Kamis, 20 Jun 2019
radarbali
icon featured
Hukum & Kriminal

Duh Gusti! Ditinggal Ortu Pergi, Kakak Beradik Dicabuli Tetangga Kos

20 Mei 2019, 06: 15: 59 WIB | editor : ali mustofa

kasus pemerkosaan, ditinggal orang tua, pasangan kakak adik, korban pemerkosaan, tetangga kos, polresta denpasar

Ilustrasi (dok.jawapos.com)

Share this      

DENPASAR - Peringatan keras bagi orang tua agar ekstra hati-hati menjaga buah hatinya. Ini seiring terus terjadinya kasus pencabulan anak di bawah umur.

Kabar terbaru, pasangan kakak adik yang masih di bawah umur menjadi korban pencabulan tetangga kos di wilayah Kuta. 

Kasubag Humas Polresta Denpasar Ipda Karnada mengatakan bakal mengecek laporan tersebut ke Unit PPA Polresta Denpasar. “Saya cek dan konfirmasi ke penyidik dulu,” kata Ipda Karnada kemarin.

Menurut informasi, kakak berinisial WS, 13, dan adiknya KA, 10, dicabuli tetangga kosnya I Wayan CA, 25. WS duduk di bangku SMP, sedangkan KA masih duduk di bangku SD.
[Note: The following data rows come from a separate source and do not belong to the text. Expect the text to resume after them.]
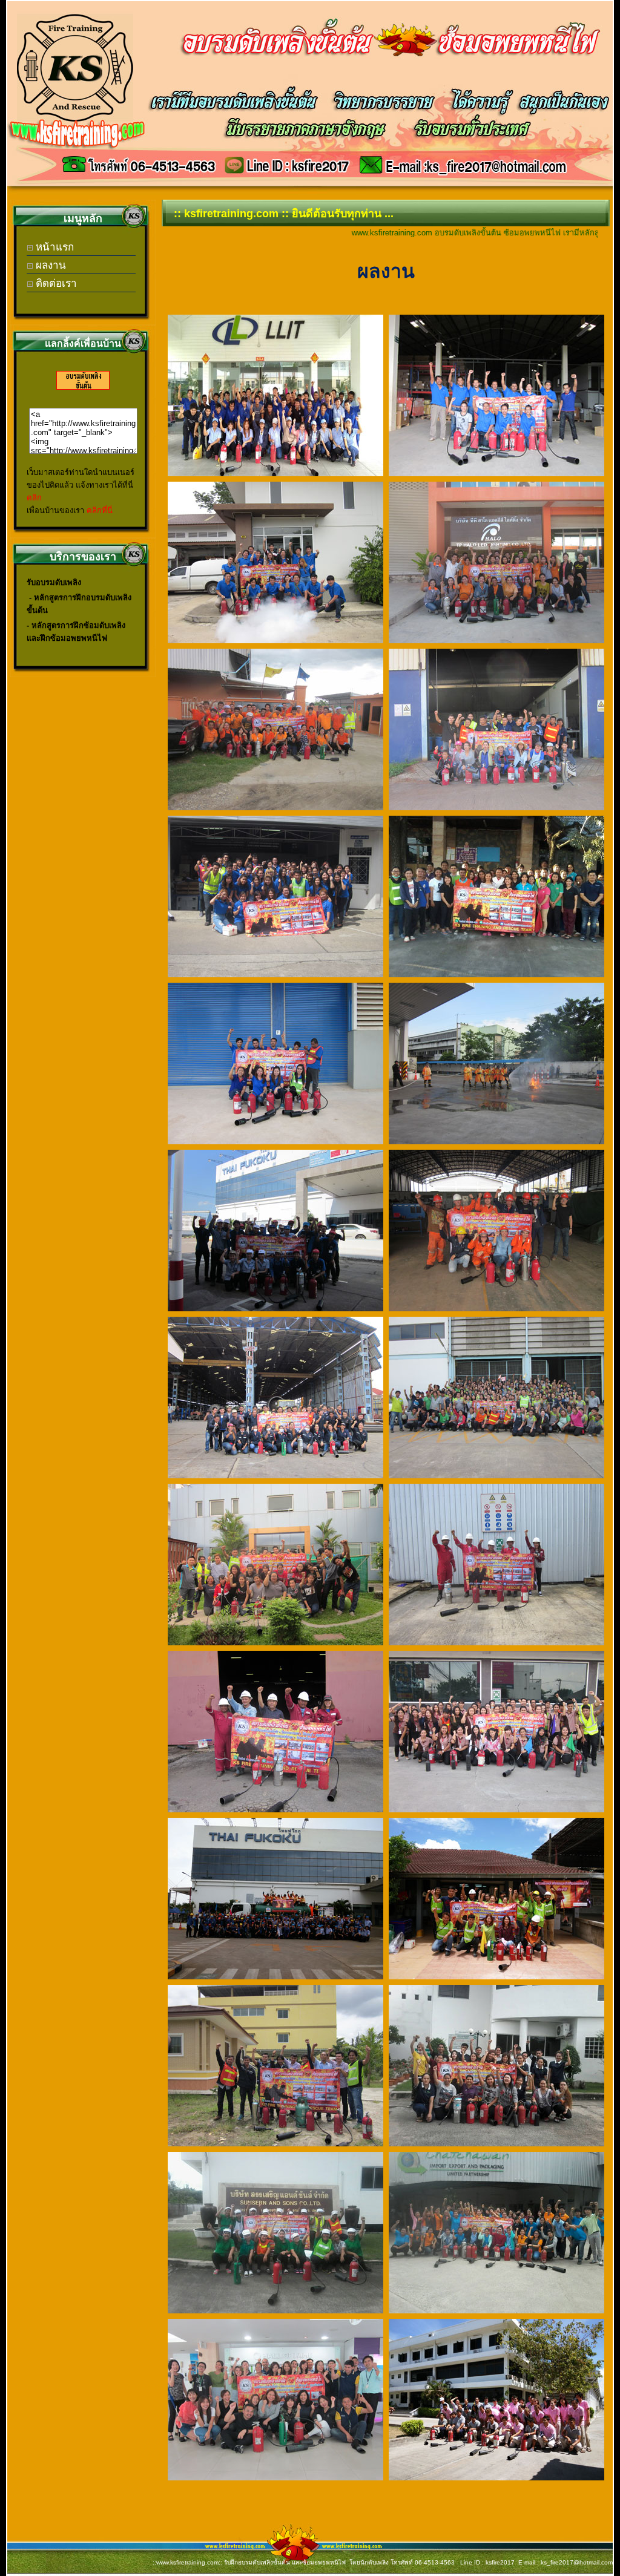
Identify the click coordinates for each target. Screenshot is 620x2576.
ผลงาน (49, 265)
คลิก (34, 497)
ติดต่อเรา (55, 283)
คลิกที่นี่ (100, 510)
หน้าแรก (53, 247)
Ironisnya, menurut sumber koran ini, perbuatan biadab I Wayan CA itu dilakukan sejak pertengahan 2018.

Namun, korban baru berani bicara sekarang. 

“Korban selama ini tidak berani lapor. Baru Jumat (17/5) lalu mereka berani bicara ke orang tuanya. Keduanya menjadi korban sejak 2018 lalu.

Bahkan, kakaknya sempat ditiduri pelaku dua kali,” tegas sumber kepolisian kemarin. Mendapati pengakuan dari anaknya, I Nengah M, 31, bapak korban langsung naik pitam.

Nengah melaporkan kasus ini ke Polresta Denpasar pada Jumat siang. Lebih lanjut sumber menjelaskan, I Wayan CA melakukan aksinya bejatnya saat orang tua korban tidak berada di kos.

Pria asal Karangasem, itu merayu dan memberikan korban WA uang. Lalu pelaku memegang dan mengelus-elus kemaluan korban. Sedangkan terhadap sang kakak yakni WS, pelaku menyetubuhi saat korban sedang tertidur. 

WS sendiri selama ini bungkam terkait aksi bejat yang dilakukan I Wayan CA karena takut dengan ancaman pelaku. Ia pun mengaku tidak berani melapor ke orang tuanya.

Saat disetubuhi awal 2019 lalu, korban terbangun dan berteriak. "Namun, pelaku mengancam. Korban ketakutan. Akhirnya korban baru berani memberitahukan orang tuanya dan langsung dilaporkan," imbuh sumber.

Saat ini polisi masih menyelidiki laporan korban dengan melengkapi bukti-bukti, mendalami keterangan saksi-saksi.